Posted: 11.17.2016 no comments

 

Read the full article online at http://www.ecowatch.com

 

biofuels“A new study released by the University of Michigan in the Aug. 25 journal of Climate Change is causing a ripple through the fuel industry, as it contends that more carbon dioxide is actually released through biofuels than gasoline. Biofuels were always pegged as being more environmentally friendly because it was assumed they emitted little to no carbon when being grown.
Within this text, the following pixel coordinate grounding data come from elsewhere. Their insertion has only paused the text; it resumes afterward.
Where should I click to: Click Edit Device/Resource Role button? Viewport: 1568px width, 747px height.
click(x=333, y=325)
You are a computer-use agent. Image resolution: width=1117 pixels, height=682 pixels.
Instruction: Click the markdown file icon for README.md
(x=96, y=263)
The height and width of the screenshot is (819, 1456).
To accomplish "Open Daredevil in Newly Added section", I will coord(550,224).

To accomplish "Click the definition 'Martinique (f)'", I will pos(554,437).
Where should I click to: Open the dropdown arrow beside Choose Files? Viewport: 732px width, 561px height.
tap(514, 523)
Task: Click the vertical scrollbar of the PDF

The study challenges this assumption. “To verify the extent to which that assumption is true, you really need to analyze what’s going on on the farmland, where the biofuels are being grown,” University of Michigan Energy Institute research professor and study author John DeCicco told The Detroit Free Press. “People haven’t done that in the past—they felt like they didn’t need to.”

 

The study incorporates tailpipe emissions and crop growth—which are instrumental in the growing of crops used for biofuels—and found that carbon emissions during that period actually only absorbed 37 percent of biofuel production from 2005 to 2013, directly contradicting previous studies that claimed that using biofuels emitted less carbon than using gasoline. Promotion of biofuel use is based on what’s known as the lifecycle analysis, which contends that CO2 released when the fuel is burned originates from carbon dioxide that biofuels removed from the atmosphere during the photosynthetic process. “When you look at what’s actually happening on the land, you find that not enough carbon is being removed from the atmosphere to balance what’s coming out of the tailpipe,” DeCicco said. “[Biofuels] is unambiguously worse than petroleum gasoline,” he added. To calculate carbon emissions, DeCicco employed his Annual Basis Carbon method, which counts carbon emissions using chemistry of the location where it is generated. It differs from the lifecycle analysis in that it incorporates the stock-and-flow nature of the carbon cycle.”